**What to work on**
The answer must be every line from the entries below that contains "header".

Items listed in a dataset:

Segment Open

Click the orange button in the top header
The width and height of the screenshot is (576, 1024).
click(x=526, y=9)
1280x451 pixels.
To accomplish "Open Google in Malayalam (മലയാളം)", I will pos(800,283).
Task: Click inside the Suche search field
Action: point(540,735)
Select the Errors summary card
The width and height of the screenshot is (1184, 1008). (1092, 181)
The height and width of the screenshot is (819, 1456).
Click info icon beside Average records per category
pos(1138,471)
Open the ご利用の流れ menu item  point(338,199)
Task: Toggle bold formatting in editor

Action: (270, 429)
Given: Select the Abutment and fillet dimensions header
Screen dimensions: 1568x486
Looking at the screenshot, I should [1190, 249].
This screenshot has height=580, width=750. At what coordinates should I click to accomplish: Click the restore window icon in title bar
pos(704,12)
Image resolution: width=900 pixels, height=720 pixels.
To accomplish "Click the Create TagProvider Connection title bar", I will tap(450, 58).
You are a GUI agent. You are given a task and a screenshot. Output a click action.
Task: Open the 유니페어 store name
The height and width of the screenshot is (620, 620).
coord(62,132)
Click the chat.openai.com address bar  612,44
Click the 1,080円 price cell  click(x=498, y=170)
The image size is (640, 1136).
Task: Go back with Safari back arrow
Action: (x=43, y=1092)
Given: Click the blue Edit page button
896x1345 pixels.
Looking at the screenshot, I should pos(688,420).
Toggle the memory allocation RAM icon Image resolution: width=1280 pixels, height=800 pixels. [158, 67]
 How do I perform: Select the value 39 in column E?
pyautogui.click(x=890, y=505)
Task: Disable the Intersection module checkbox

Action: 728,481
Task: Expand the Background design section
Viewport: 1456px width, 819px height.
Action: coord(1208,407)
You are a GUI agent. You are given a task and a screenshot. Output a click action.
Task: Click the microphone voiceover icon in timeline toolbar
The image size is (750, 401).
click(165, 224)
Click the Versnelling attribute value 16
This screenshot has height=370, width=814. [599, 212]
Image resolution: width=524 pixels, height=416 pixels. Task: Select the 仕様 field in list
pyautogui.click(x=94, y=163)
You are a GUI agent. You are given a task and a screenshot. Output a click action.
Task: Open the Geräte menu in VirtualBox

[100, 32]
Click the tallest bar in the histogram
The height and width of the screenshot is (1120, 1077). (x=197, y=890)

Segment Closed

**Response area**
Click the orange button in the top header
Given: Select the Abutment and fillet dimensions header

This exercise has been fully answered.